Muhammed Kanjura, the Village Development Committee’s spokesperson said the main objective of constructing the hospital is to help the village and its surrounding communities to access timely healthcare.
“Access timely healthcare has been a nightmare for our village and its surroundings because of the 14 kilometers distance from the nearest hospital in Bansang. The road is also so bad that sometimes our pregnant women will give birth on donkey or horse carts while being taken to hospital. So, the village youths find this horrible to accept and so we decided to start the process of constructing this hospital,” he said.
He said there were occasions during the rainy season when they would be forced to take their patients or pregnant women in the rain to hospital.
“Our people encounter a lot of pain before reaching the hospital in Bansang and in some instances they will bleed a lot before they reach the hospital,” he said.
He said the village is surrounded by ten other villages which will all directly benefit from the hospital when completed.
“The sad part of it is that the government is aware of it but they wouldn’t do anything about it.

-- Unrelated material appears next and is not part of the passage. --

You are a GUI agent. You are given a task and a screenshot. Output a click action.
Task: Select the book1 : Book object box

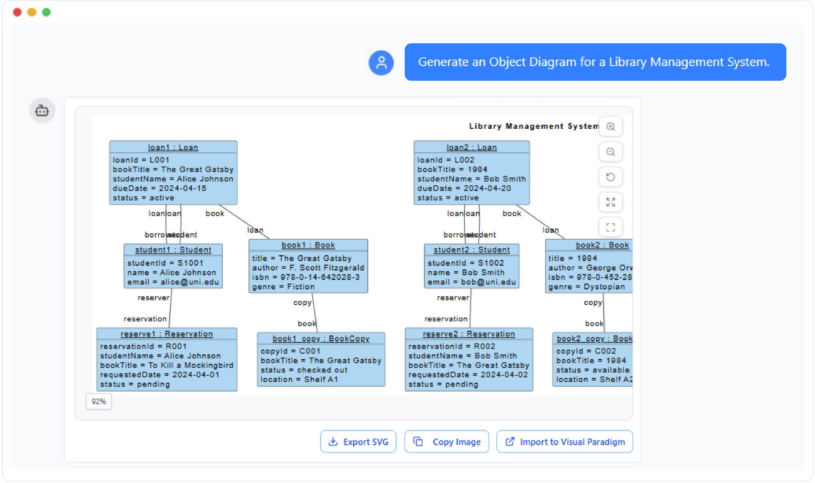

We feel marginalised and that is not right,” he said.
He said the work started a few years ago but because of financial issues they could not continue.
He commended one Mawdo Marena, a native of the village residing in Germany for being supportive to the implementation of the project.
“Before we started the construction, we engaged health authorities at the Bansang hospital who guided us through and gave us advice on what we needed to do. Now, we want to appeal for the government and anybody who could help us to do so,” he said.
Julaba Fatty, the Alkalo of the village emphasized the importance of the hospital in the community while pleading for help.
“My people are suffering to access healthcare.
Bansang is very far from the village and this is affecting our people. The hospital will ease the burden on us. The hospital is well-planned and it is designed in a way that will accommodate many patients. If you have a sick person during the rains if you are not lucky the person will die,” Alkalo Fatty narrated.